“Limmud Moscow is the educational flagship of the FSU; it is a bright and glowing event for Moscow Jewry with its special local atmosphere and its enormous number of presenters and participants and its varied content.”
Rabbi Boruch Gorin
by Larisa Popovskaya
Education, volunteering and fun … that in a nutshell sums up Limmud FSU Moscow, 2014, a festival of great lectures and amazing people especially for Russian speakers.
Limmud FSU is a part of the global Limmud which started in the United Kingdom 35 years ago. Limmud FSU has been roaming the globe already for the past eight years. Limmud FSU Moscow is the largest of these and it sets the tone for the other conferences, wherever they take place – in Russia, Ukraine, Moldova, Belarus, the United States and Israel of course, with more to come (Canada later this year and Australia next for example.)
This year Limmud FSU in Moscow brought together more than 1,150 Russian-speaking Jews, after the Passover festival on April 24-27. The founder of Limmud FSU, Chaim Chesler, was there as usual, energizing everybody and everything. The local organizers Yevgenia Nemirovskaya and Mikhail Libkin with a group of highly experienced volunteers and CEO Roman Kogan, did an exceptional job in creating a pulsating atmosphere of edutainment and study.
For the first time, Limmud FSU Moscow provided kosher food for all the participants, which this time included Rabbi Boruch Gorin of the Federation of Jewish Communities of Russia who attended Limmud as a presenter with all his family. He said, “Limmud Moscow is the educational flagship of the FSU; it is a bright and glowing event for Moscow Jewry with its special local atmosphere and its enormous number of presenters and participants and its varied content. Limmud Moscow is young and its atmosphere is also young.” He would like to see it meeting more often than once a year, “so as to retain the wonderful atmosphere of volunteering, education and family.”
The organizers of Limmud FSU 2014 managed to cram 180 lectures and presentations in the three days, covering a wide variety of topics, from history, art, refuseniks, righteous gentiles, the Jewish festivals, eco-volunteering, Israeli politics, to Wikipedia. Rabbi Yechiel Eckstein, President of the International Fellowship of Christians and Jews was attending Limmud FSU Moscow for the first time. He has been working with Russian-speaking Jewry for 15 years, helping t Jews to immigrate to Israel and fundraising for local Jewish organizations. Rabbi Eckstein sees the aim of Limmud FSU as building a new generation of Jews who will be proud of their Jewish identity and traditions. “Religion is a fundamental part of Jewish identity. I want to promote the feeling of Jewish tradition and continuity in Limmud. Moreover, I see a need for interchange between Limmud and Chabad, Limmud and Birthright, Limmud and other Jewish movements.”

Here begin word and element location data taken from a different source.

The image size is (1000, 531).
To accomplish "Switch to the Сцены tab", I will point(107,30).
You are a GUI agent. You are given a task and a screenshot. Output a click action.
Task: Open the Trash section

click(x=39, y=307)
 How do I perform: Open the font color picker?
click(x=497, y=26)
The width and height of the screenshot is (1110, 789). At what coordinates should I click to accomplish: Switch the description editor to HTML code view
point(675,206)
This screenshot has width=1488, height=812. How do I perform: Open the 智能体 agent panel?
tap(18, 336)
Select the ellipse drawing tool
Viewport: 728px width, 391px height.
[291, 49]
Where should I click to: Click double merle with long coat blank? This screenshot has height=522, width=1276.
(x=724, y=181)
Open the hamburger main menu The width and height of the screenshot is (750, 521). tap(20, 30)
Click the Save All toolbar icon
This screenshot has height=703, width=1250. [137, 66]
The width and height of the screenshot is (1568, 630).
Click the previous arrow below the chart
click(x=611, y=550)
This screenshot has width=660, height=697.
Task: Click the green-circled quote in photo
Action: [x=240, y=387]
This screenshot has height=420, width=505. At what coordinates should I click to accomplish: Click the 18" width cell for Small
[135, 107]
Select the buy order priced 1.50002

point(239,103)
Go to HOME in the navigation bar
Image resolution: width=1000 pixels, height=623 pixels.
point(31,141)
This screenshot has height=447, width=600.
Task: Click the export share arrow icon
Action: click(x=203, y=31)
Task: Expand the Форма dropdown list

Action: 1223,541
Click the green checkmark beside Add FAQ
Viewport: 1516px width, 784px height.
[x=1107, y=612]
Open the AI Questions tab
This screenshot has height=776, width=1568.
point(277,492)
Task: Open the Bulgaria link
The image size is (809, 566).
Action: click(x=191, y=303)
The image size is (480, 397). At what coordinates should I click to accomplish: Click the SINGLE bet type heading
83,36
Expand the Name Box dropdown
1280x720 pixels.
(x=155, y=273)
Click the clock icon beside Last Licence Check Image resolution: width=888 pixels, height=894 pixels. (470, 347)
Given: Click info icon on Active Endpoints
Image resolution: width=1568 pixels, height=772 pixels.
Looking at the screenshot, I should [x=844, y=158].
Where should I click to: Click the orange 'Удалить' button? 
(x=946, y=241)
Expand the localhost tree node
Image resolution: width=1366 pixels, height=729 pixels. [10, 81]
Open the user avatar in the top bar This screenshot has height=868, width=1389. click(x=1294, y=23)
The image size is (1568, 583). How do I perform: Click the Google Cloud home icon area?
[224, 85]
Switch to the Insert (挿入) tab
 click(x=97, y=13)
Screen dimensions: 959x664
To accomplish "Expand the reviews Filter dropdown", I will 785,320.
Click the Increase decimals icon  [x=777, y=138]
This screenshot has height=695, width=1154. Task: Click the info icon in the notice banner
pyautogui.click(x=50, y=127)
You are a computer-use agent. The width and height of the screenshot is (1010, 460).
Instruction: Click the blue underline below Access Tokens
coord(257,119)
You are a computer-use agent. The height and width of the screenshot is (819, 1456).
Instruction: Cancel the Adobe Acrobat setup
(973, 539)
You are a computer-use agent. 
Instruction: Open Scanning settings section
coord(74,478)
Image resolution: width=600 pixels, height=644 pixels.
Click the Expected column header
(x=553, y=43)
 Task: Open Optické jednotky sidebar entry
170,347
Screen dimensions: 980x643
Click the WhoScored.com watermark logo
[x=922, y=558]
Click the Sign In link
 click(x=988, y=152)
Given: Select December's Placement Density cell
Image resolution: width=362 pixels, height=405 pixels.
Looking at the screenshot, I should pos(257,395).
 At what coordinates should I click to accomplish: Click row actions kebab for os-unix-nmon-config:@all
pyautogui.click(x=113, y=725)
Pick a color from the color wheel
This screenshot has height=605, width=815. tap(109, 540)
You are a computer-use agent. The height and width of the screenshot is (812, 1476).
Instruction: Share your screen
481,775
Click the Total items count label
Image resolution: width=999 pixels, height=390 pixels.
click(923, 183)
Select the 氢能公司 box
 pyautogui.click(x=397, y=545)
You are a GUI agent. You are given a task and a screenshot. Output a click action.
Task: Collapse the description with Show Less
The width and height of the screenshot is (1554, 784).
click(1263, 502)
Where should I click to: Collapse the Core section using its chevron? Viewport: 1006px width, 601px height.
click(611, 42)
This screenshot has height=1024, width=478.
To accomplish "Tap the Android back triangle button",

Many different types of people came to Limmud Moscow this year, including young couples with children and even toddlers. The children’s program was on a very high level and parents could easily visit lectures and workshops while their children were under the supervision of experienced counselors. There were many Russian-speakers from other cities of Russia as well as from Germany, the USA and even Australia. We spoke to Avital Chizhik, a young Russian-speaking journalist from New York. She is an Orthodox woman, who was born in the US in a family of immigrants from Kiev, Ukraine, and is now a columnist for Haaretz daily newspaper. This was her fourth Limmud: the first two were in New Jersey and the third in Vitebsk, Belarus: “I can see a difference between Limmud FSU in New Jersey and in Moscow – in the US the focus is on getting together socially and here it is more academic and I love it.”
People from many different backgrounds and professions attend Limmud. Lev Sandyuk a member of the Klezmeisters, a klezmer band in Moscow, came as a presenter. “It is a great tradition to gather together in April in this wonderful Jewish setting. Limmud FSU is a democratic and interesting event, where there may be four or five lectures that you would like to hear, taking place at the same time. The only thing I would wish for is more time and space for musicians.”
Together with Limmud old-timers there were newcomers and people who are not actively involved in Moscow Jewish life. Elena Andreeva found out about Limmud FSU from her friend who went on the Birthright program. “It is my second Limmud. I have many friends here and we arranged to come here in advance, I even asked my husband for a three-day leave,” she smiles. “What I like at Limmud is meeting new people of different ages and being able to share a table at meals with lecturers.”
Limmud FSU Moscow 2014 was a brilliant conference of learning, volunteering, pluralism and entertainment, all with a strong Russian accent.